A case of alleged brutal torture of a 14-year-old girl, employed as a domestic help at the house of a civil judge in Islamabad, has sparked outrage in Pakistan. The girl’s parents have accused the judge’s wife, Somia, of inflicting severe injuries on their daughter, who was sent to work at the judge’s house seven months ago.
According to the First Information Report (FIR) registered by the police, the girl’s parents found her in a wounded condition when they went to meet her on Monday. They said that they had not seen her for seven months but sometimes talked to her on the phone. They claimed that there were torture marks all over the child’s body, including burns, bruises, broken teeth, and strangling marks. They also said that some of her wounds were infested with maggots.
The police have registered a case against Somia under sections 506 and 342 of the Pakistan Penal Code (PPC), which deal with criminal intimidation and wrongful confinement. The police said that they are taking action for the arrest of the suspect and that the investigation will be done on merit.
However, the civil judge, Asim Hafeez, has denied the allegations and said that the girl had eaten soil from the planters in his house, which damaged her skin. He said that the girl was a house help and not a maid.
In a latets move Islamabad’s civil judge Asim Hafeez has offered a settlement to the father of the girl Razwana, who was a victim of violence at his home. According to Razwana’s mother, the judge said that he is ready to pay for all the medical expenses and also some extra money.
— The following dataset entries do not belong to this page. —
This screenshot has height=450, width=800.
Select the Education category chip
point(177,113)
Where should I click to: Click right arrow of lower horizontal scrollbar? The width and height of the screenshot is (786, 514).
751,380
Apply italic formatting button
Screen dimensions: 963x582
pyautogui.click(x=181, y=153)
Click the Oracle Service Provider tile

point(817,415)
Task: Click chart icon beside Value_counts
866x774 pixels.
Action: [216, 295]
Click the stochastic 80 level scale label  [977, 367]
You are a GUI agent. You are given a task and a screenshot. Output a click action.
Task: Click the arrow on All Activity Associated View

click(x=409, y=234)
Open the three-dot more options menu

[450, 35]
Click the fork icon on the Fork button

This is not the first time that a Pakistani judge and his wife have been accused of torturing a child maid. In 2016, another judge, Raja Khurram Ali Khan, and his wife, Maheen Zafar, were sentenced to three years in prison for abusing their 10-year-old maid, Tayyaba. The case had shocked the nation after pictures of the girl’s injuries went viral on social media. The Supreme Court later reduced their sentences to one year, following an appeal by the prosecutors.
The cases of Tayyaba and the 14-year-old girl Rizwana have highlighted the plight of millions of child workers in Pakistan, who are often exploited and abused by their employers. According to a 2018 report by UNICEF, Pakistan has 12.5 million child workers, out of which 8.5 million are domestic workers. Children are not legally allowed to work in most businesses in Pakistan, but there is no law banning them from working inside homes.
Human rights activists have called for stricter laws and enforcement to protect the rights and dignity of child workers in Pakistan. They have also demanded accountability and justice for the victims of torture and violence.